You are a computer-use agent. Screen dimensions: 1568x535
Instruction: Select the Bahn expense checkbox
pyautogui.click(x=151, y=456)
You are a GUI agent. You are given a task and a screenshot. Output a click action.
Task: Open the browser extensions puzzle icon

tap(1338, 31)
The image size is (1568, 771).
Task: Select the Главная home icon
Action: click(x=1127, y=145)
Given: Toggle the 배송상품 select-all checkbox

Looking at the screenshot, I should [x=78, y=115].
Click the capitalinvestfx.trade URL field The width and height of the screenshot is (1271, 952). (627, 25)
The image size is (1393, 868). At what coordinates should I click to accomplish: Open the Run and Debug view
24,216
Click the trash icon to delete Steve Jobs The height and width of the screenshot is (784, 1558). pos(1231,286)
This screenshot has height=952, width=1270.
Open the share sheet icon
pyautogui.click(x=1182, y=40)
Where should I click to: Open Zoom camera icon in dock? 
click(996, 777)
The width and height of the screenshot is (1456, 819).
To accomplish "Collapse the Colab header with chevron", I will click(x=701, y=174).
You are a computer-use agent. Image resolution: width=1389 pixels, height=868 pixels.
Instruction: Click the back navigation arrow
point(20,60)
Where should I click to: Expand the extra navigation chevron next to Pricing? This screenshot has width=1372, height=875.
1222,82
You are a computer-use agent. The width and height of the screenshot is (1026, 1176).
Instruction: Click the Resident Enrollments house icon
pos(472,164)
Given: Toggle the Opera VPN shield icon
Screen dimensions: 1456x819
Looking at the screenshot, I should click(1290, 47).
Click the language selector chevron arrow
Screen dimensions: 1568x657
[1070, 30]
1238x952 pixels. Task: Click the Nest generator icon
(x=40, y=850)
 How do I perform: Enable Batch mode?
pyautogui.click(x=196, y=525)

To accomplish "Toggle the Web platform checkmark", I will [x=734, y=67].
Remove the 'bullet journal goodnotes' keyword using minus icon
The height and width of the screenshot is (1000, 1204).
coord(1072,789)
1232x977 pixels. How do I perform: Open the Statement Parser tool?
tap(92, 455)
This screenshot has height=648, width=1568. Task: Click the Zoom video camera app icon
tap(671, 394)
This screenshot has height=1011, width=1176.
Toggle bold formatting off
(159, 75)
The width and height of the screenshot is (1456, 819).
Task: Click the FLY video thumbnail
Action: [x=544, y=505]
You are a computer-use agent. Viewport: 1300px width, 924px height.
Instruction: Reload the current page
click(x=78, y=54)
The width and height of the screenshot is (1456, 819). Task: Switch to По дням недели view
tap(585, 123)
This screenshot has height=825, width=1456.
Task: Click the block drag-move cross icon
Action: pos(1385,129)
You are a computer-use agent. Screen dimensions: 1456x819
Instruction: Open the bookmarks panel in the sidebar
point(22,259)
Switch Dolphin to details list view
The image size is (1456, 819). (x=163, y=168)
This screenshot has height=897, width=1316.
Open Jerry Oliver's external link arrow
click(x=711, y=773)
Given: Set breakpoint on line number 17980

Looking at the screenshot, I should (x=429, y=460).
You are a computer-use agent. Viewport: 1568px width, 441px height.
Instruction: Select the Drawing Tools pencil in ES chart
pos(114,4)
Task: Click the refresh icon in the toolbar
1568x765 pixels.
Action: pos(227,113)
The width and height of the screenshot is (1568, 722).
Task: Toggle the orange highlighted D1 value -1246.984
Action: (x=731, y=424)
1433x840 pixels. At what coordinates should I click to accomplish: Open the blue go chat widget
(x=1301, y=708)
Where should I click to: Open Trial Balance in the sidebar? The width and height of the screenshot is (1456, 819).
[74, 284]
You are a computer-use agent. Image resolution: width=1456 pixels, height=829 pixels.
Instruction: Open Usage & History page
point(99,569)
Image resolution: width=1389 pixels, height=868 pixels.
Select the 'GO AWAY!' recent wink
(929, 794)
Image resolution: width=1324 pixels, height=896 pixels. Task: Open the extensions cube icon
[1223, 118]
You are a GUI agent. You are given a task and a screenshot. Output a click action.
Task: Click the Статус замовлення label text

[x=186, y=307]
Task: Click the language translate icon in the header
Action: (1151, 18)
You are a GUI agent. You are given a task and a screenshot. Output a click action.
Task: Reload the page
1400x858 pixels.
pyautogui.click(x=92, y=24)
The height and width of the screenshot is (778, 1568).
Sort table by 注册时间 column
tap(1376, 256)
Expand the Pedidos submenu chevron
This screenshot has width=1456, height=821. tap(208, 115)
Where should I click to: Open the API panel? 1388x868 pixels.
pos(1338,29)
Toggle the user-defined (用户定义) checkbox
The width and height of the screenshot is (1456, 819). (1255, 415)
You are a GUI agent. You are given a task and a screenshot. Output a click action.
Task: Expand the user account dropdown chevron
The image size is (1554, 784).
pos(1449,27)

- - - - - - -

__WHAT YOU WILL DO__. Begin with the line holding "1433x840 pixels. At" and end with the last line of the material. Write out those lines exactly, and only those.

__TASK RESPONSE__.
1433x840 pixels. At what coordinates should I click to accomplish: Open the blue go chat widget
(x=1301, y=708)
Where should I click to: Open Trial Balance in the sidebar? The width and height of the screenshot is (1456, 819).
[74, 284]
You are a computer-use agent. Image resolution: width=1456 pixels, height=829 pixels.
Instruction: Open Usage & History page
point(99,569)
Image resolution: width=1389 pixels, height=868 pixels.
Select the 'GO AWAY!' recent wink
(929, 794)
Image resolution: width=1324 pixels, height=896 pixels. Task: Open the extensions cube icon
[1223, 118]
You are a GUI agent. You are given a task and a screenshot. Output a click action.
Task: Click the Статус замовлення label text

[x=186, y=307]
Task: Click the language translate icon in the header
Action: (1151, 18)
You are a GUI agent. You are given a task and a screenshot. Output a click action.
Task: Reload the page
1400x858 pixels.
pyautogui.click(x=92, y=24)
The height and width of the screenshot is (778, 1568).
Sort table by 注册时间 column
tap(1376, 256)
Expand the Pedidos submenu chevron
This screenshot has width=1456, height=821. tap(208, 115)
Where should I click to: Open the API panel? 1388x868 pixels.
pos(1338,29)
Toggle the user-defined (用户定义) checkbox
The width and height of the screenshot is (1456, 819). (1255, 415)
You are a GUI agent. You are given a task and a screenshot. Output a click action.
Task: Expand the user account dropdown chevron
The image size is (1554, 784).
pos(1449,27)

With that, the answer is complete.